## WHAT THE TASK REQUIRES
The material below contains a line with "Given: Sort by 3PM column header" and a line with "The width and height of the screenshot is (572, 251).". Copy exactly those two lines and all lines between them.

## PROVIDED RECORDS
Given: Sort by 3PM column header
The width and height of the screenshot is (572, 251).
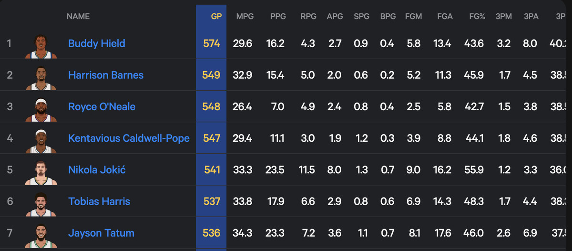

* * *

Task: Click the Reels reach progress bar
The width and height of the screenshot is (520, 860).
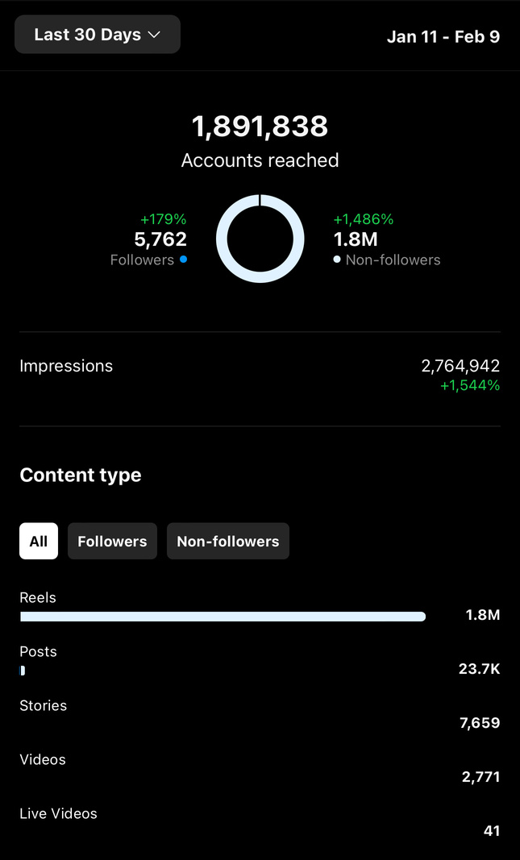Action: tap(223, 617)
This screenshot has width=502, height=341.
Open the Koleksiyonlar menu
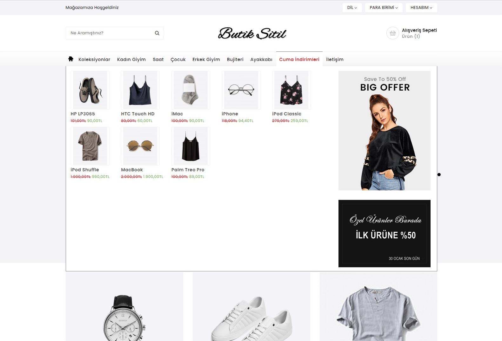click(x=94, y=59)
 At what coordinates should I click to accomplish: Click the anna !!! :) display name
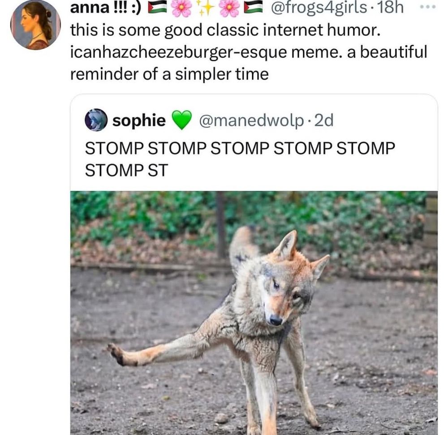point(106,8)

...

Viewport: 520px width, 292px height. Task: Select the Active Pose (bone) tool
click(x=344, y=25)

## TASK OUTPUT
Given: Sort by 3PM column header
The width and height of the screenshot is (572, 251).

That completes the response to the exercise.